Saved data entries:
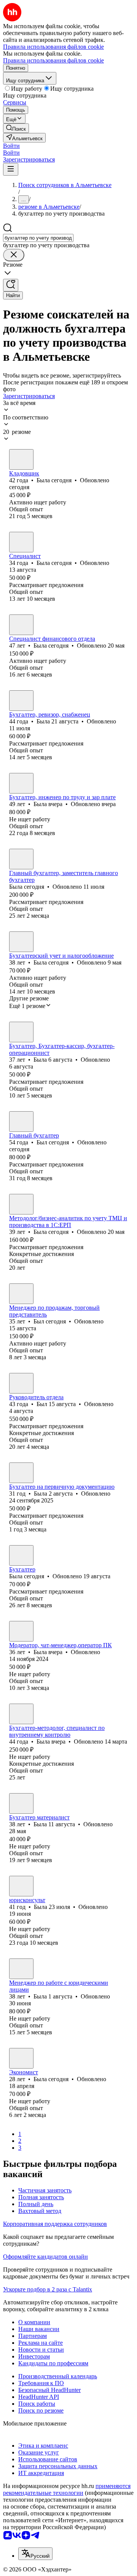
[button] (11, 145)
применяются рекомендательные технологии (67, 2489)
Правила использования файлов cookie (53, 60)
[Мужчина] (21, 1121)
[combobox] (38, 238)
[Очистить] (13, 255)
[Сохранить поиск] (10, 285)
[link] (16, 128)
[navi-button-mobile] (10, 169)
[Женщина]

§ The problem: From the line that contains "[Мужчина] (21, 1121)" through the end of the records above, print every line exactly and nothing else.

§ Solution:
[Мужчина] (21, 1121)
[combobox] (38, 238)
[Очистить] (13, 255)
[Сохранить поиск] (10, 285)
[link] (16, 128)
[navi-button-mobile] (10, 169)
[Женщина]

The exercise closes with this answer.